### Text
§ §
Packages and Imports

When your project sets [build].src_dir, files under that directory are loaded as dotted package modules.

Example layout:

.
├── .arxproject.toml
├── src
│   └── geometry
│       ├── __init__.x
│       ├── shared
│       │   └── math.x
│       └── shapes
│           ├── area.x
│           └── helpers.x
└── tests
    └── test_area.x

Example project manifest:

[project]
name = "geometry"
version = "0.1.0"
requires-arx = ">=1.0"
dependencies = [
  "sciarx>=0.0.3,<1",
]

[environment]
kind = "conda"
name = "geometry"

[build-system]
dependencies = [
  "arxlang>=1.0",
]

[build]
out_dir = "build"

Use [project].requires-arx to declare the compatible Arx compiler versions for a project. The value uses the same version-specifier style as requires-python, for example ">=1.0,<2". [build-system].dependencies declares installable packages needed to build the project. If omitted, Arx defaults to arxlang; if requires-arx is present, the default build dependency uses that constraint.
§ §
(Records)
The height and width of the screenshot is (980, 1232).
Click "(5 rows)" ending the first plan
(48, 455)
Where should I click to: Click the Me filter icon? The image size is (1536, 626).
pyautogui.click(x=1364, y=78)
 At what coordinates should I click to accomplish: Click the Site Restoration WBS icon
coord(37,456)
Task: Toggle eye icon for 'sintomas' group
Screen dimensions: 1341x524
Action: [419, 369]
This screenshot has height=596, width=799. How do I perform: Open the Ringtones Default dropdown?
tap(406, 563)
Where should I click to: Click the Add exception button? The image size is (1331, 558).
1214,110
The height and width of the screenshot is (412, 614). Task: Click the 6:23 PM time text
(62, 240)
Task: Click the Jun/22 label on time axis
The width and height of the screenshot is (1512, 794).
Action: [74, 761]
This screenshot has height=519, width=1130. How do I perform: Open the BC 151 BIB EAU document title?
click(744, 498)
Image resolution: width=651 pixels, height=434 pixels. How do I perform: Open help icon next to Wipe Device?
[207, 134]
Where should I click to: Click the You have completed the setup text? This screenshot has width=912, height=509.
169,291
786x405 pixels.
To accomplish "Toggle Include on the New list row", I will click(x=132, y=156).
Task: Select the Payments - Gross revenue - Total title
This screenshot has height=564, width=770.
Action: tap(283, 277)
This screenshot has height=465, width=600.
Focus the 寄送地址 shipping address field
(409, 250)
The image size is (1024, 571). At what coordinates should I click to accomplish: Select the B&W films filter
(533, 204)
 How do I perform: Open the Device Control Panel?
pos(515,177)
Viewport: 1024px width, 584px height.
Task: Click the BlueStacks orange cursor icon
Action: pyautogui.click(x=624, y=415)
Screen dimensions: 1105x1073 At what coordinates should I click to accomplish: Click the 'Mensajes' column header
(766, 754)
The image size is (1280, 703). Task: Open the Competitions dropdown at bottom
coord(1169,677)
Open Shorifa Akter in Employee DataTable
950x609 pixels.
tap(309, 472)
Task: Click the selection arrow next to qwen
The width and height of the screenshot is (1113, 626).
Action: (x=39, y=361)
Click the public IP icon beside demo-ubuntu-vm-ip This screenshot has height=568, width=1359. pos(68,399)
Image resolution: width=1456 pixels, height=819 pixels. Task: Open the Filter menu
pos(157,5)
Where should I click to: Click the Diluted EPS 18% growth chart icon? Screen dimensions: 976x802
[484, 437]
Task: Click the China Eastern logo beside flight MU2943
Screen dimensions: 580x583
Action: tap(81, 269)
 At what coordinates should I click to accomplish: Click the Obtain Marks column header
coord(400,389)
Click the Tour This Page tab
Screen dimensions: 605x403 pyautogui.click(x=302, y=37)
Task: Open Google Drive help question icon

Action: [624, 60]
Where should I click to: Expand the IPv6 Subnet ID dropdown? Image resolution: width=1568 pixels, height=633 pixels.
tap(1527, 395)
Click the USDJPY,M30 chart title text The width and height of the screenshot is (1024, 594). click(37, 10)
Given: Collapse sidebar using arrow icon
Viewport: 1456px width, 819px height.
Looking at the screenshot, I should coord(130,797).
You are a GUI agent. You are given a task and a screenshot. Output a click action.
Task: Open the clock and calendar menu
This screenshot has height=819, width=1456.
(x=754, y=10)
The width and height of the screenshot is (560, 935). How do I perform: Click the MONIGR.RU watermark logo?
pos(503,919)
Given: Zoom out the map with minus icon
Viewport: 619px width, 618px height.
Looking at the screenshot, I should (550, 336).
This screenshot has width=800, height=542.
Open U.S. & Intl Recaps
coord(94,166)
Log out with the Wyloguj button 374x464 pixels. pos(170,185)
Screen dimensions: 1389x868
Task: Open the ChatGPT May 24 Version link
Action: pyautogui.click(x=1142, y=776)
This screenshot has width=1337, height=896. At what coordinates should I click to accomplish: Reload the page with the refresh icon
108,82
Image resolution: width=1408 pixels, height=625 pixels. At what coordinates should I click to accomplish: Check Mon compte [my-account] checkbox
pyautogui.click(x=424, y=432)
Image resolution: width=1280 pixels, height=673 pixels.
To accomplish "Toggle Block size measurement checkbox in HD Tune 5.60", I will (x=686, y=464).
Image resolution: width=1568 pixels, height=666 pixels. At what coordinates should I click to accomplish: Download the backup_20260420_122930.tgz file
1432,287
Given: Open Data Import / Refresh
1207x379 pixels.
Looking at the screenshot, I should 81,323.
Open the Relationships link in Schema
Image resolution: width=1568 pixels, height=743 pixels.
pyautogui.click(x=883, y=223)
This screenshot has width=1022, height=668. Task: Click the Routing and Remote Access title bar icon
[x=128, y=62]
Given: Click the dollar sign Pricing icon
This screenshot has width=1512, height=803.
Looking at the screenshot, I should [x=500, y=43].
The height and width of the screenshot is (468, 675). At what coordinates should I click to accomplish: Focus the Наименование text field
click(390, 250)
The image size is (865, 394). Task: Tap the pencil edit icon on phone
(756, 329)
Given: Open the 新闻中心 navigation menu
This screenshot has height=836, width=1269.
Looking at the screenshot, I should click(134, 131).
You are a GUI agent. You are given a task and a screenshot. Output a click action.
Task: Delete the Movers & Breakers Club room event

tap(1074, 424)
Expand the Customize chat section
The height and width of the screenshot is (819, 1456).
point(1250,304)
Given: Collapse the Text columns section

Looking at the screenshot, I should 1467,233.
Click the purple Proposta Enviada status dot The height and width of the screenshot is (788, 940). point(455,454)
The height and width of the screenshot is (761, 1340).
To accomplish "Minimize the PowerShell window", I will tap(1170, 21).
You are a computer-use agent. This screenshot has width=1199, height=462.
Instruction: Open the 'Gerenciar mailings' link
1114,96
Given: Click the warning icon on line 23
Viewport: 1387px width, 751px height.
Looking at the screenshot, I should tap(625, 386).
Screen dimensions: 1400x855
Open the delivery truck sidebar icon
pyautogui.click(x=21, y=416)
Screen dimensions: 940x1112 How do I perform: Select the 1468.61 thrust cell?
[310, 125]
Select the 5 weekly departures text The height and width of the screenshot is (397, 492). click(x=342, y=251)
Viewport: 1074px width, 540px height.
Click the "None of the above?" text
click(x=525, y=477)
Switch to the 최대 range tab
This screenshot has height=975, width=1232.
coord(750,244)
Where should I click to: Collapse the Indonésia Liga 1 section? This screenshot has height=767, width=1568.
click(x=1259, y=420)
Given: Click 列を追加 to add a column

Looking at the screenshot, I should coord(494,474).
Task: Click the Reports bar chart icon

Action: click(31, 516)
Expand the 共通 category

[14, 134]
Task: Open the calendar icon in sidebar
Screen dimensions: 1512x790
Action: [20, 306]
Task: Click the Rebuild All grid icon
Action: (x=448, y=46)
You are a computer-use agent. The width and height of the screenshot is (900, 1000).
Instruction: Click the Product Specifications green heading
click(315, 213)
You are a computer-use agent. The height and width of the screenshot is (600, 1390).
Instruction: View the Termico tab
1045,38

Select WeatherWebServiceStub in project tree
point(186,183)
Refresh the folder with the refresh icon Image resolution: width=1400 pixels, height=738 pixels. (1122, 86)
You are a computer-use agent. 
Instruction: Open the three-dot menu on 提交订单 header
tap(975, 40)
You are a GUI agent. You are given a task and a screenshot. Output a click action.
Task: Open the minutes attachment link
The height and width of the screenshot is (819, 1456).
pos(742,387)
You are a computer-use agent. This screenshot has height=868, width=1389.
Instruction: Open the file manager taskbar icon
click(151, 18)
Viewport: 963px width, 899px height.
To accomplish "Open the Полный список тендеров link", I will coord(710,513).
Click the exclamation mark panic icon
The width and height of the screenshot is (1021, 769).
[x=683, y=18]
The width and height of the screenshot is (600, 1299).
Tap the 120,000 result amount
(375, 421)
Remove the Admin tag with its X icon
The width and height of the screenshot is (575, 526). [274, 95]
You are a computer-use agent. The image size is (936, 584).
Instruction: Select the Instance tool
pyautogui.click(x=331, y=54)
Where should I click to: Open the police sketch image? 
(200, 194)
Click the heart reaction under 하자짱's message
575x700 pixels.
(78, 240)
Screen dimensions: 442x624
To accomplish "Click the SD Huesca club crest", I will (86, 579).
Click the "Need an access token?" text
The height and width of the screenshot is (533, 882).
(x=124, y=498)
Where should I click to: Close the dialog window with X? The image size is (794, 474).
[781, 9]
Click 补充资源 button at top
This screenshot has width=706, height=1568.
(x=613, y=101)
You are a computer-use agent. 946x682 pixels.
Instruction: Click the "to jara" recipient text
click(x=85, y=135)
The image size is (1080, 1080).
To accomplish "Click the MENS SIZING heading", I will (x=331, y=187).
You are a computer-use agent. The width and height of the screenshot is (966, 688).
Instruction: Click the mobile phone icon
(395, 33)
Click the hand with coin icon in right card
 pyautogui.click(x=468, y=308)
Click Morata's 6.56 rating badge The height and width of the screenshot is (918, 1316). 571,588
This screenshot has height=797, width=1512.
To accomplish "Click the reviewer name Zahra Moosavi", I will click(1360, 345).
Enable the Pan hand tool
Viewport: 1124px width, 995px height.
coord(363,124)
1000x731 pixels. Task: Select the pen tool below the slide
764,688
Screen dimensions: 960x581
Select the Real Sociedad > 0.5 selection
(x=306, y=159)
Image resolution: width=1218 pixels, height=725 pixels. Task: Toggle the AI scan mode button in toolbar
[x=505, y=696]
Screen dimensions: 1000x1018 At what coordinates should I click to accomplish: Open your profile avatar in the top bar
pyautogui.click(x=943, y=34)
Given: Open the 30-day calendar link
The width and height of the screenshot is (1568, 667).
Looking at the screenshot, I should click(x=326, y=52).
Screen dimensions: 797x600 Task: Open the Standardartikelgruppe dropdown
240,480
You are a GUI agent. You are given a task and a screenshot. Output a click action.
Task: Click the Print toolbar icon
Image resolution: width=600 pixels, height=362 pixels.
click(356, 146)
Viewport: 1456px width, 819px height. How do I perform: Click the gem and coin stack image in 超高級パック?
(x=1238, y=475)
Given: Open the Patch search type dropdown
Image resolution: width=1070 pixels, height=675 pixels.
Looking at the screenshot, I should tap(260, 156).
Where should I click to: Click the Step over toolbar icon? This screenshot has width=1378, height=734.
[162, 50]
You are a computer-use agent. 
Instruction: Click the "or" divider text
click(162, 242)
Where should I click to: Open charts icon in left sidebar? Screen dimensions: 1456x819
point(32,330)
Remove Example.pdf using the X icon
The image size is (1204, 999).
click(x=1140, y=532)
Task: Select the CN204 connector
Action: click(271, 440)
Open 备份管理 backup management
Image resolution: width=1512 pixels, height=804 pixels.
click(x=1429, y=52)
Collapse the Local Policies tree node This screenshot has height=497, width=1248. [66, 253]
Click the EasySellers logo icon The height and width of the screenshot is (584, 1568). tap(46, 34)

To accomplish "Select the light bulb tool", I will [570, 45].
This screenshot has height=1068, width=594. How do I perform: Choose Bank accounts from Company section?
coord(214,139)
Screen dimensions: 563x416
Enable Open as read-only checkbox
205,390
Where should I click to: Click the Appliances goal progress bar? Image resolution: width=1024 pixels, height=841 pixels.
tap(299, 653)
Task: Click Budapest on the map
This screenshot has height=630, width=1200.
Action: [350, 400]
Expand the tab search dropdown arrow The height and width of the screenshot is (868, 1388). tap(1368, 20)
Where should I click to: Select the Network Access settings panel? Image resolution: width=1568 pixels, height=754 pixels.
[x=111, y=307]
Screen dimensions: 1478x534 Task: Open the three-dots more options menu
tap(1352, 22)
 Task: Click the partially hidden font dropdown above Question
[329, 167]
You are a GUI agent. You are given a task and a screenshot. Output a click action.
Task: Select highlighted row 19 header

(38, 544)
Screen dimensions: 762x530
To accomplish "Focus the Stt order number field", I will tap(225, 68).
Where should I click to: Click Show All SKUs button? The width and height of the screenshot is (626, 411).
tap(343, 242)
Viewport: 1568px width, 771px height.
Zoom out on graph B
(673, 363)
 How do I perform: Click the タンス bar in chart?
§ §
### Directions
a) In the packages and imports text, what does Arx use as the build dependency when [build-system].dependencies is left out?
b) Return everything from "Use [project].requires-arx to" down to "uses that constraint." in the packages and imports text, copied without any change.
The rows are separate material, unrelated to the packages and imports text.

### Replies
a) It defaults to arxlang.

b)
Use [project].requires-arx to declare the compatible Arx compiler versions for a project. The value uses the same version-specifier style as requires-python, for example ">=1.0,<2". [build-system].dependencies declares installable packages needed to build the project. If omitted, Arx defaults to arxlang; if requires-arx is present, the default build dependency uses that constraint.